**Task brief**
The records come next. Copy all of them exactly.

Stored data below:

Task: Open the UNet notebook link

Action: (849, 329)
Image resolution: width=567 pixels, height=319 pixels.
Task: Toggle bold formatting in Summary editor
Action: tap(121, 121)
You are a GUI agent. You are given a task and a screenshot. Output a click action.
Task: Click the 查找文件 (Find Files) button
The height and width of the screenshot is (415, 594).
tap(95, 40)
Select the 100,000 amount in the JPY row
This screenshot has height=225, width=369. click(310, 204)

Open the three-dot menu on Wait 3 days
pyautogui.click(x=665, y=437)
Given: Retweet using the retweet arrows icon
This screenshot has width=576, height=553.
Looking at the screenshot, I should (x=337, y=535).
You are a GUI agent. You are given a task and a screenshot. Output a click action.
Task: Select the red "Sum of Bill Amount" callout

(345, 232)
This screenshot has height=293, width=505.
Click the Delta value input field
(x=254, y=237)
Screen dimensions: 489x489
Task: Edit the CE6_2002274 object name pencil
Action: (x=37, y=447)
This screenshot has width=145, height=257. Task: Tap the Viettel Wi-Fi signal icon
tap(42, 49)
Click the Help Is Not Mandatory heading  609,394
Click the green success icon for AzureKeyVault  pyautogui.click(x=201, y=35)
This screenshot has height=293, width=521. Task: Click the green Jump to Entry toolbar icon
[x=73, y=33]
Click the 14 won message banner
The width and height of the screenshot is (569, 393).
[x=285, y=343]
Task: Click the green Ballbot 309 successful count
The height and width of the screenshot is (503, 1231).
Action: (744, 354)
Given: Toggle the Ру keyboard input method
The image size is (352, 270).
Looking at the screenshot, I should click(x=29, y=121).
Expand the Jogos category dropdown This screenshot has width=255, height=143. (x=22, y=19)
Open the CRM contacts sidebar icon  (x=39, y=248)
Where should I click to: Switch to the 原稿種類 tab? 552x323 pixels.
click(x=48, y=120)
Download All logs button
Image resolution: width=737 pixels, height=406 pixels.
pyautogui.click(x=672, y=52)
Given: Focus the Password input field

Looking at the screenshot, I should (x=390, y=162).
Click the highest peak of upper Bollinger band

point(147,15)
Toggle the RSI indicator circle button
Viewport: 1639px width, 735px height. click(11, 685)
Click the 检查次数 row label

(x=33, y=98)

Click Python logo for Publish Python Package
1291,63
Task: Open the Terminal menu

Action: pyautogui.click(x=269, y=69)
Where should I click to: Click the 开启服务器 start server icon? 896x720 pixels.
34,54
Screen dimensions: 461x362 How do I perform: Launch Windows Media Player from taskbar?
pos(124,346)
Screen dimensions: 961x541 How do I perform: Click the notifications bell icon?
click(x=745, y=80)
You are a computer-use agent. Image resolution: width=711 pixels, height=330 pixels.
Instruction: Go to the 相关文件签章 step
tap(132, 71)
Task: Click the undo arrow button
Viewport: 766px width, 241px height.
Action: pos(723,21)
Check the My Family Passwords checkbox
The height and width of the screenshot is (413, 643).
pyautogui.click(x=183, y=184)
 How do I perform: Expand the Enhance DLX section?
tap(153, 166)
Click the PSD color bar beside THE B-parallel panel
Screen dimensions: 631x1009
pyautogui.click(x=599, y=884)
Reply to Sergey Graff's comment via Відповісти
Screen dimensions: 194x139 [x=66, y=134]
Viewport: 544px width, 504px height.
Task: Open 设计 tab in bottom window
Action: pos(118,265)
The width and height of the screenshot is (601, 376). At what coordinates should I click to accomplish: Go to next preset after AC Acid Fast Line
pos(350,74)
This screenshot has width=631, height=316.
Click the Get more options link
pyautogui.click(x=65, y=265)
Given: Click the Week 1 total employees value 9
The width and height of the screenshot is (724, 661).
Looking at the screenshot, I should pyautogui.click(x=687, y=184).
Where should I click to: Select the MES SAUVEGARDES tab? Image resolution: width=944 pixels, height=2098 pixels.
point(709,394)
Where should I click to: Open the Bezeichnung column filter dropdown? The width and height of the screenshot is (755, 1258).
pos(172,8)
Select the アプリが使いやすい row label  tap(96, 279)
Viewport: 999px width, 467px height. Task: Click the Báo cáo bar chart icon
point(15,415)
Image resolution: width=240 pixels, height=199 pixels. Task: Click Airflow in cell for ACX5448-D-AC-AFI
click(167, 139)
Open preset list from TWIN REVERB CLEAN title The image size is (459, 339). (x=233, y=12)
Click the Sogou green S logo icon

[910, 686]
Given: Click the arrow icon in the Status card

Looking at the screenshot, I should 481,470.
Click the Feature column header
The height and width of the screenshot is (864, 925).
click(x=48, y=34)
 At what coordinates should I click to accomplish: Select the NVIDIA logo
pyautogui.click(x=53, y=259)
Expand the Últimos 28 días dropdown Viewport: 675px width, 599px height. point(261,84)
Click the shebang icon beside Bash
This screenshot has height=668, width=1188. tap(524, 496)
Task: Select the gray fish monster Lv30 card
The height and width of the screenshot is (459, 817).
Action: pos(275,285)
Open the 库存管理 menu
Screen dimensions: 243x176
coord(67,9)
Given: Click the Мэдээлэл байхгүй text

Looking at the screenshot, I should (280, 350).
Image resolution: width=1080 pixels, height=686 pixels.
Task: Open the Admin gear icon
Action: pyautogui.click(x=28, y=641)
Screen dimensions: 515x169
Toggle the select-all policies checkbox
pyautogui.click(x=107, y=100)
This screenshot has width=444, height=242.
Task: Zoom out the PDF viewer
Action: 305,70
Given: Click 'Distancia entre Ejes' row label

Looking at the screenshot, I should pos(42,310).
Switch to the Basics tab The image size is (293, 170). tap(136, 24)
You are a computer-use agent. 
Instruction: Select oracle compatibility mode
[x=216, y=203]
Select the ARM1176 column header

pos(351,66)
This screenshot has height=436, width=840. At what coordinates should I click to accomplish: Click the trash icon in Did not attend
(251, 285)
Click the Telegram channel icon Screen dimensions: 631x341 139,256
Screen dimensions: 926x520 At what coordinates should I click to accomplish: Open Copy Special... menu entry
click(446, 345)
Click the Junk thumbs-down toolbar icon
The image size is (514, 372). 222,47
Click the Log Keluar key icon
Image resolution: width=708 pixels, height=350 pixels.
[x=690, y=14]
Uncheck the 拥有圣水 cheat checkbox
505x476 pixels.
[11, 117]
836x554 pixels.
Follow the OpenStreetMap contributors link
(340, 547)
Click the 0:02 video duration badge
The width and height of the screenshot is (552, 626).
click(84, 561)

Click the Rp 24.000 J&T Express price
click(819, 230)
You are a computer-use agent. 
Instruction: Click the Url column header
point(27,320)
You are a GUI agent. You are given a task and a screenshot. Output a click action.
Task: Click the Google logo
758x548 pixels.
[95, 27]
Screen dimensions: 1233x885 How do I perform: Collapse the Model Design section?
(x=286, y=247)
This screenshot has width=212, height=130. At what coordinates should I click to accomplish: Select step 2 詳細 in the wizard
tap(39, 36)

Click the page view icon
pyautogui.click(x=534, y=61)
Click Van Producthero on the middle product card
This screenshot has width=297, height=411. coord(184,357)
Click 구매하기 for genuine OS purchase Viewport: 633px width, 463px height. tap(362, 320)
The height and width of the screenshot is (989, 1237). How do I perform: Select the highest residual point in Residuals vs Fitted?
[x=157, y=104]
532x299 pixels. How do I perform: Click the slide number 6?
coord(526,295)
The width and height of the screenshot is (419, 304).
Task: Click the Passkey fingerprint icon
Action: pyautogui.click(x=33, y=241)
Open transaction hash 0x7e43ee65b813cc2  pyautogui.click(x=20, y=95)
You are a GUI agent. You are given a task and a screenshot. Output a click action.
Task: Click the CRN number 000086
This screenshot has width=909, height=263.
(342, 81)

End of Stored data.

**Result of the exercise**
Task: Open the UNet notebook link

Action: (849, 329)
Image resolution: width=567 pixels, height=319 pixels.
Task: Toggle bold formatting in Summary editor
Action: tap(121, 121)
You are a GUI agent. You are given a task and a screenshot. Output a click action.
Task: Click the 查找文件 (Find Files) button
The height and width of the screenshot is (415, 594).
tap(95, 40)
Select the 100,000 amount in the JPY row
This screenshot has height=225, width=369. click(310, 204)

Open the three-dot menu on Wait 3 days
pyautogui.click(x=665, y=437)
Given: Retweet using the retweet arrows icon
This screenshot has width=576, height=553.
Looking at the screenshot, I should (x=337, y=535).
You are a GUI agent. You are given a task and a screenshot. Output a click action.
Task: Select the red "Sum of Bill Amount" callout

(345, 232)
This screenshot has height=293, width=505.
Click the Delta value input field
(x=254, y=237)
Screen dimensions: 489x489
Task: Edit the CE6_2002274 object name pencil
Action: (x=37, y=447)
This screenshot has width=145, height=257. Task: Tap the Viettel Wi-Fi signal icon
tap(42, 49)
Click the Help Is Not Mandatory heading  609,394
Click the green success icon for AzureKeyVault  pyautogui.click(x=201, y=35)
This screenshot has height=293, width=521. Task: Click the green Jump to Entry toolbar icon
[x=73, y=33]
Click the 14 won message banner
The width and height of the screenshot is (569, 393).
[x=285, y=343]
Task: Click the green Ballbot 309 successful count
The height and width of the screenshot is (503, 1231).
Action: (744, 354)
Given: Toggle the Ру keyboard input method
The image size is (352, 270).
Looking at the screenshot, I should click(x=29, y=121).
Expand the Jogos category dropdown This screenshot has width=255, height=143. (x=22, y=19)
Open the CRM contacts sidebar icon  (x=39, y=248)
Where should I click to: Switch to the 原稿種類 tab? 552x323 pixels.
click(x=48, y=120)
Download All logs button
Image resolution: width=737 pixels, height=406 pixels.
pyautogui.click(x=672, y=52)
Given: Focus the Password input field

Looking at the screenshot, I should (x=390, y=162).
Click the highest peak of upper Bollinger band

point(147,15)
Toggle the RSI indicator circle button
Viewport: 1639px width, 735px height. click(11, 685)
Click the 检查次数 row label

(x=33, y=98)

Click Python logo for Publish Python Package
1291,63
Task: Open the Terminal menu

Action: pyautogui.click(x=269, y=69)
Where should I click to: Click the 开启服务器 start server icon? 896x720 pixels.
34,54
Screen dimensions: 461x362 How do I perform: Launch Windows Media Player from taskbar?
pos(124,346)
Screen dimensions: 961x541 How do I perform: Click the notifications bell icon?
click(x=745, y=80)
You are a computer-use agent. Image resolution: width=711 pixels, height=330 pixels.
Instruction: Go to the 相关文件签章 step
tap(132, 71)
Task: Click the undo arrow button
Viewport: 766px width, 241px height.
Action: pos(723,21)
Check the My Family Passwords checkbox
The height and width of the screenshot is (413, 643).
pyautogui.click(x=183, y=184)
 How do I perform: Expand the Enhance DLX section?
tap(153, 166)
Click the PSD color bar beside THE B-parallel panel
Screen dimensions: 631x1009
pyautogui.click(x=599, y=884)
Reply to Sergey Graff's comment via Відповісти
Screen dimensions: 194x139 [x=66, y=134]
Viewport: 544px width, 504px height.
Task: Open 设计 tab in bottom window
Action: pos(118,265)
The width and height of the screenshot is (601, 376). At what coordinates should I click to accomplish: Go to next preset after AC Acid Fast Line
pos(350,74)
This screenshot has width=631, height=316.
Click the Get more options link
pyautogui.click(x=65, y=265)
Given: Click the Week 1 total employees value 9
The width and height of the screenshot is (724, 661).
Looking at the screenshot, I should pyautogui.click(x=687, y=184).
Where should I click to: Select the MES SAUVEGARDES tab? Image resolution: width=944 pixels, height=2098 pixels.
point(709,394)
Where should I click to: Open the Bezeichnung column filter dropdown? The width and height of the screenshot is (755, 1258).
pos(172,8)
Select the アプリが使いやすい row label  tap(96, 279)
Viewport: 999px width, 467px height. Task: Click the Báo cáo bar chart icon
point(15,415)
Image resolution: width=240 pixels, height=199 pixels. Task: Click Airflow in cell for ACX5448-D-AC-AFI
click(167, 139)
Open preset list from TWIN REVERB CLEAN title The image size is (459, 339). (x=233, y=12)
Click the Sogou green S logo icon

[910, 686]
Given: Click the arrow icon in the Status card

Looking at the screenshot, I should 481,470.
Click the Feature column header
The height and width of the screenshot is (864, 925).
click(x=48, y=34)
 At what coordinates should I click to accomplish: Select the NVIDIA logo
pyautogui.click(x=53, y=259)
Expand the Últimos 28 días dropdown Viewport: 675px width, 599px height. point(261,84)
Click the shebang icon beside Bash
This screenshot has height=668, width=1188. tap(524, 496)
Task: Select the gray fish monster Lv30 card
The height and width of the screenshot is (459, 817).
Action: pos(275,285)
Open the 库存管理 menu
Screen dimensions: 243x176
coord(67,9)
Given: Click the Мэдээлэл байхгүй text

Looking at the screenshot, I should (280, 350).
Image resolution: width=1080 pixels, height=686 pixels.
Task: Open the Admin gear icon
Action: pyautogui.click(x=28, y=641)
Screen dimensions: 515x169
Toggle the select-all policies checkbox
pyautogui.click(x=107, y=100)
This screenshot has width=444, height=242.
Task: Zoom out the PDF viewer
Action: 305,70
Given: Click 'Distancia entre Ejes' row label

Looking at the screenshot, I should pos(42,310).
Switch to the Basics tab The image size is (293, 170). tap(136, 24)
You are a computer-use agent. 
Instruction: Select oracle compatibility mode
[x=216, y=203]
Select the ARM1176 column header

pos(351,66)
This screenshot has height=436, width=840. At what coordinates should I click to accomplish: Click the trash icon in Did not attend
(251, 285)
Click the Telegram channel icon Screen dimensions: 631x341 139,256
Screen dimensions: 926x520 At what coordinates should I click to accomplish: Open Copy Special... menu entry
click(446, 345)
Click the Junk thumbs-down toolbar icon
The image size is (514, 372). 222,47
Click the Log Keluar key icon
Image resolution: width=708 pixels, height=350 pixels.
[x=690, y=14]
Uncheck the 拥有圣水 cheat checkbox
505x476 pixels.
[11, 117]
836x554 pixels.
Follow the OpenStreetMap contributors link
(340, 547)
Click the 0:02 video duration badge
The width and height of the screenshot is (552, 626).
click(84, 561)

Click the Rp 24.000 J&T Express price
click(819, 230)
You are a computer-use agent. 
Instruction: Click the Url column header
point(27,320)
You are a GUI agent. You are given a task and a screenshot. Output a click action.
Task: Click the Google logo
758x548 pixels.
[95, 27]
Screen dimensions: 1233x885 How do I perform: Collapse the Model Design section?
(x=286, y=247)
This screenshot has width=212, height=130. At what coordinates should I click to accomplish: Select step 2 詳細 in the wizard
tap(39, 36)

Click the page view icon
pyautogui.click(x=534, y=61)
Click Van Producthero on the middle product card
This screenshot has width=297, height=411. coord(184,357)
Click 구매하기 for genuine OS purchase Viewport: 633px width, 463px height. tap(362, 320)
The height and width of the screenshot is (989, 1237). How do I perform: Select the highest residual point in Residuals vs Fitted?
[x=157, y=104]
532x299 pixels. How do I perform: Click the slide number 6?
coord(526,295)
The width and height of the screenshot is (419, 304).
Task: Click the Passkey fingerprint icon
Action: pyautogui.click(x=33, y=241)
Open transaction hash 0x7e43ee65b813cc2  pyautogui.click(x=20, y=95)
You are a GUI agent. You are given a task and a screenshot. Output a click action.
Task: Click the CRN number 000086
This screenshot has width=909, height=263.
(342, 81)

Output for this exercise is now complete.